## Recorded data
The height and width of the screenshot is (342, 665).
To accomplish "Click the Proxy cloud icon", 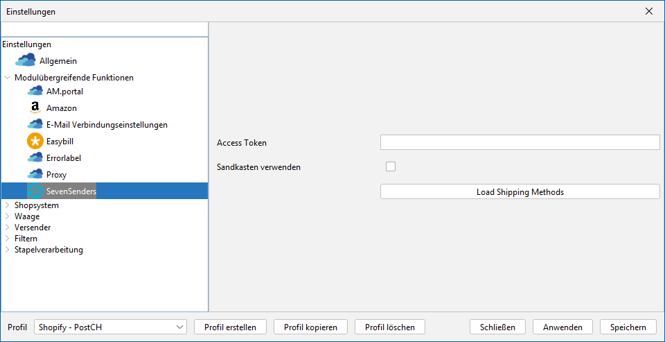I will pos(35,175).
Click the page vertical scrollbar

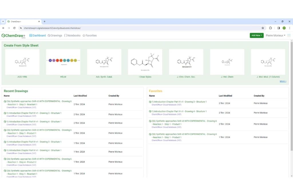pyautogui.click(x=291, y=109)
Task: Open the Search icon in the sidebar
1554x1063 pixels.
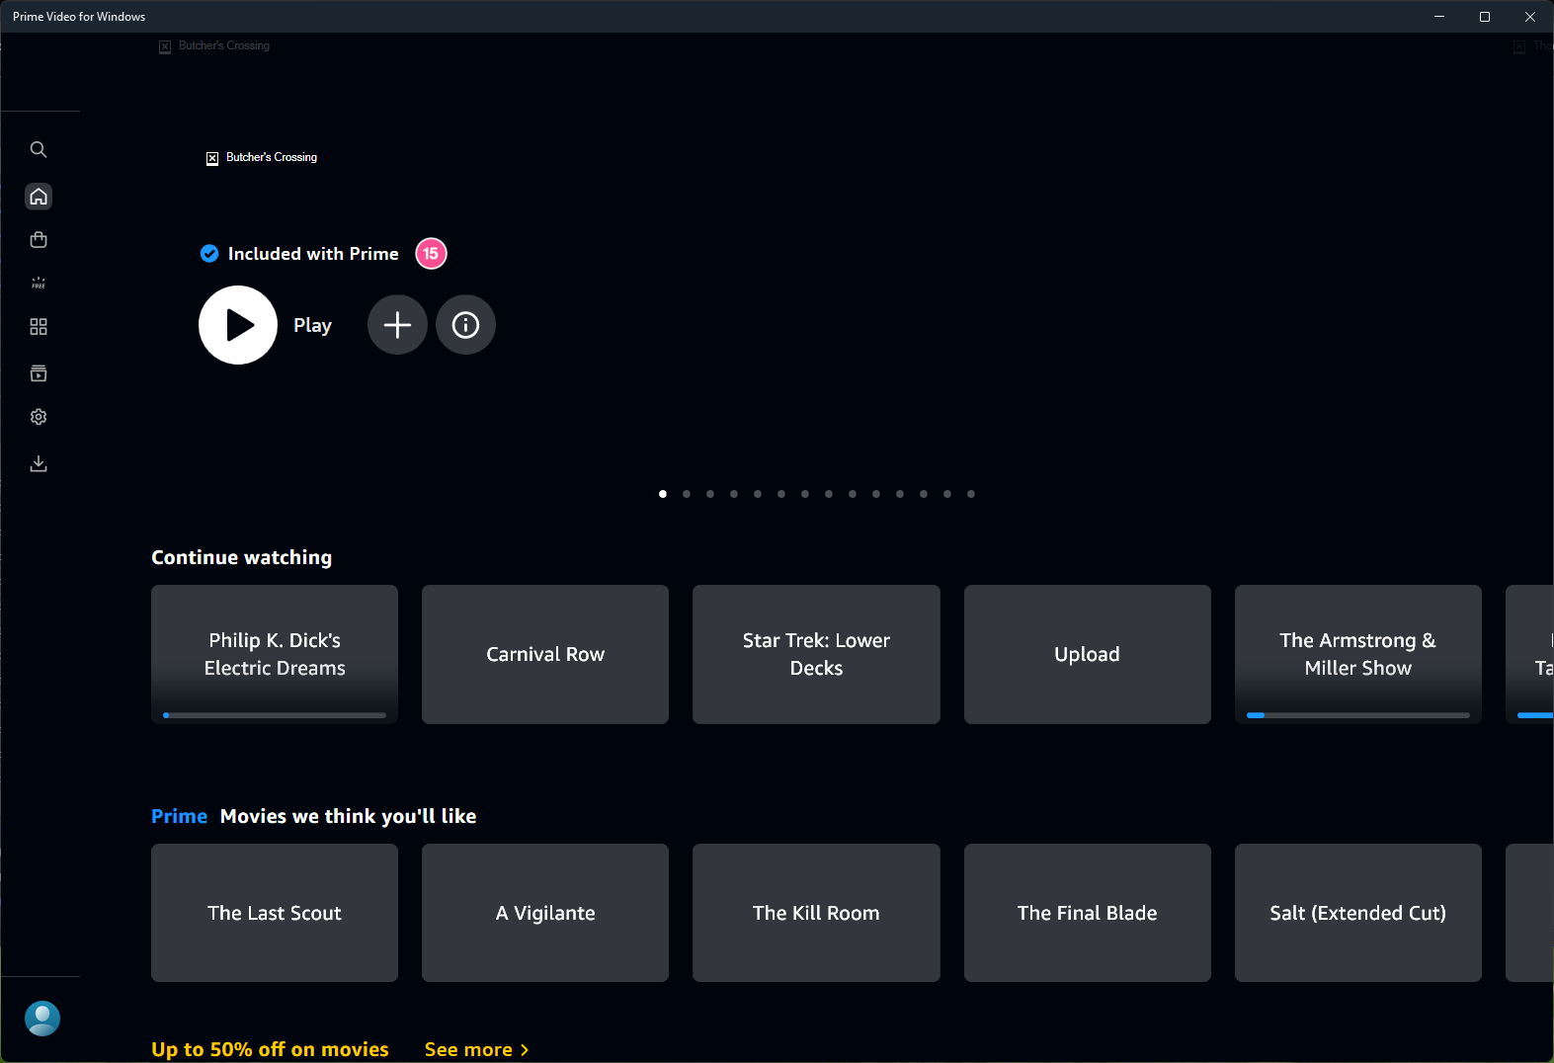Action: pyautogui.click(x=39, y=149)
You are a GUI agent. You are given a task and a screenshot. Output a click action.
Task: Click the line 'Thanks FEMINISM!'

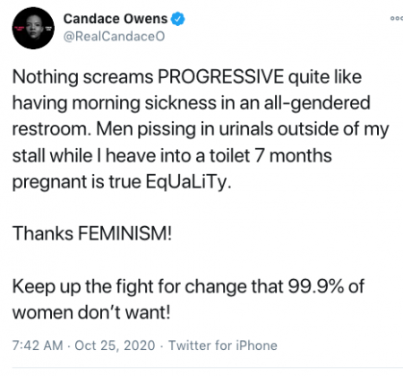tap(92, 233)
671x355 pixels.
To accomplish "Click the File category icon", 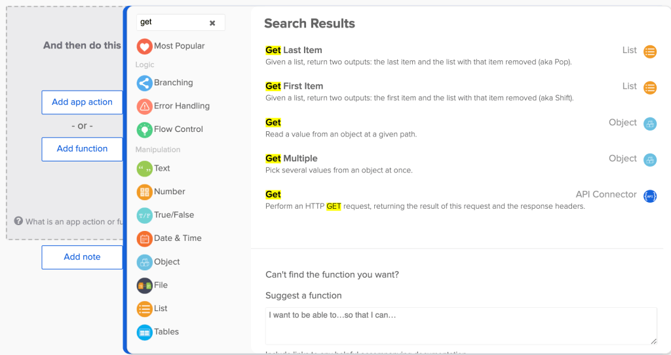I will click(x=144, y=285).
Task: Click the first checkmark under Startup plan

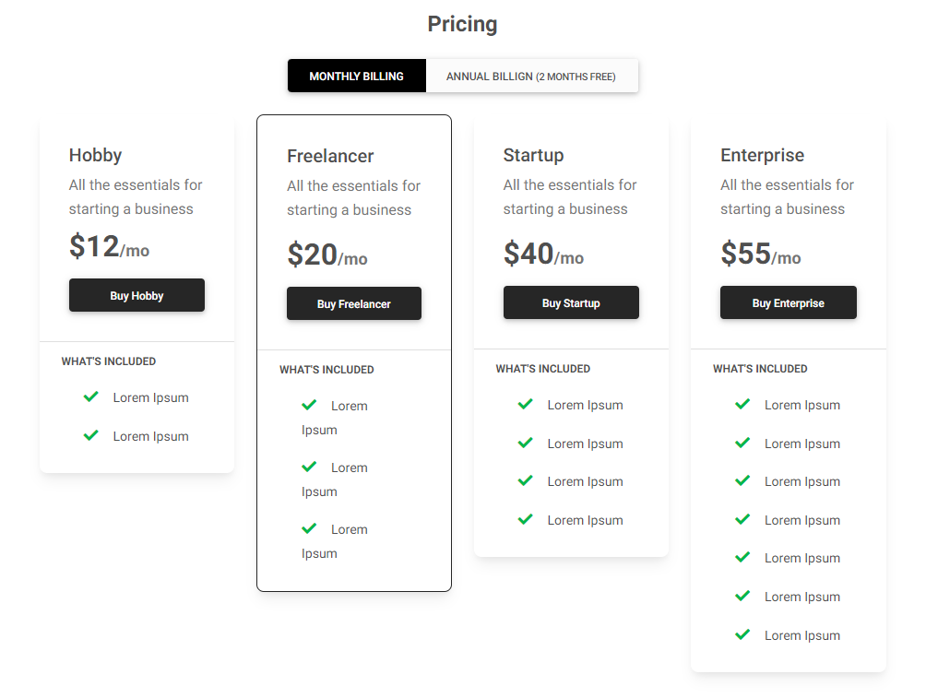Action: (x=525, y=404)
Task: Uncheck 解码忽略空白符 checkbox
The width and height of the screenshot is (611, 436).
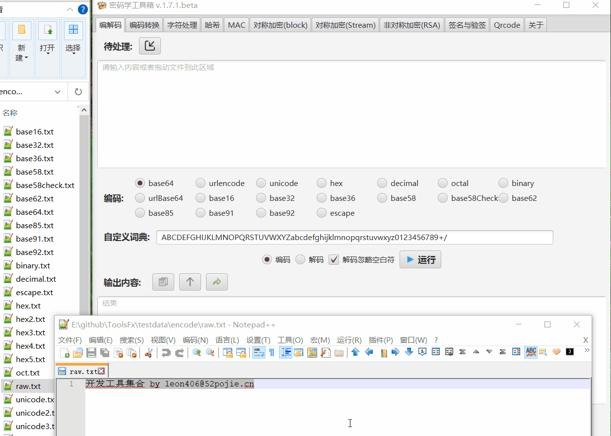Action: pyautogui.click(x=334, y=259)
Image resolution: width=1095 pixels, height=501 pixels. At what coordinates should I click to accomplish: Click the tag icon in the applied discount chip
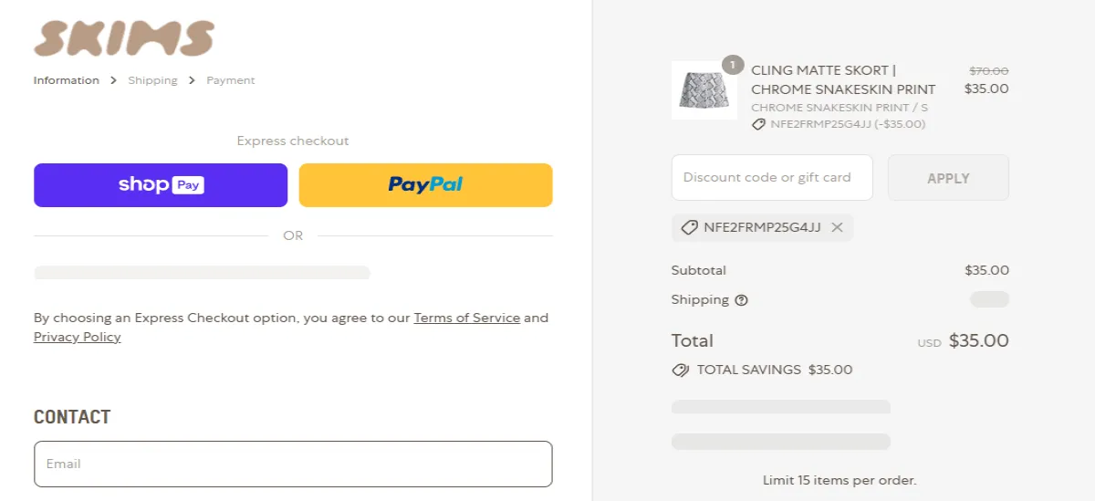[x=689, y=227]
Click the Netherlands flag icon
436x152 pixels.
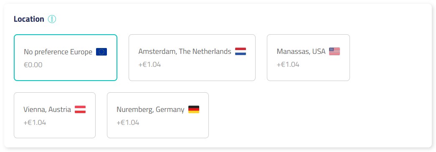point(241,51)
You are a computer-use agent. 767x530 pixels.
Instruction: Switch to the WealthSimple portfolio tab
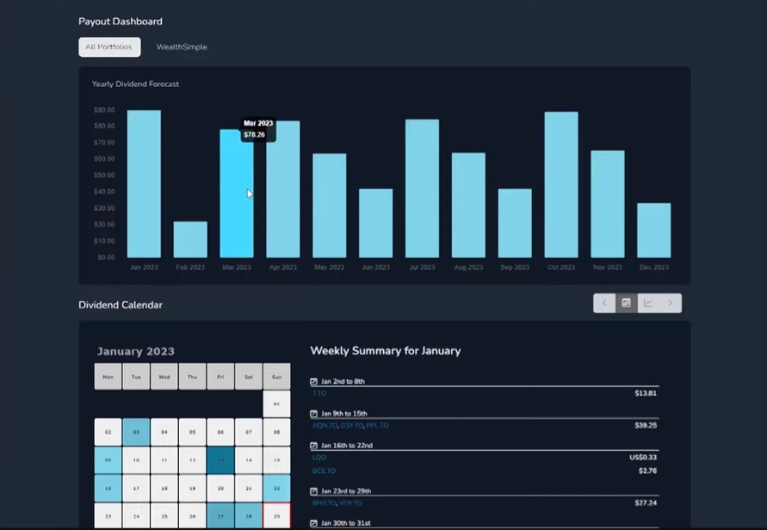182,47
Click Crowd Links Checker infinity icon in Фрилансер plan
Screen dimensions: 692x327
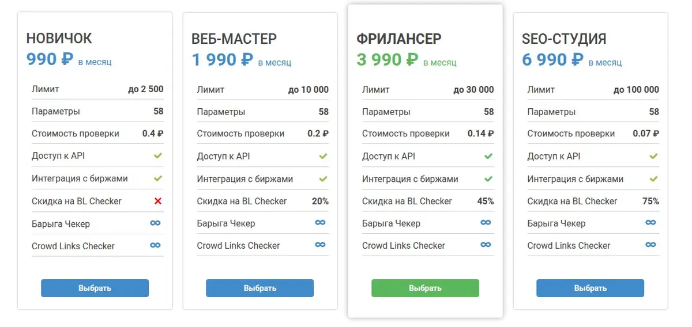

## What needs to be done
Once the line containing "Instruction: Switch to" is found, it and every line through the end of the records above should be output exactly, with no pictures.

## Response box
Instruction: Switch to the WealthSimple portfolio tab
182,47
Click Crowd Links Checker infinity icon in Фрилансер plan
Screen dimensions: 692x327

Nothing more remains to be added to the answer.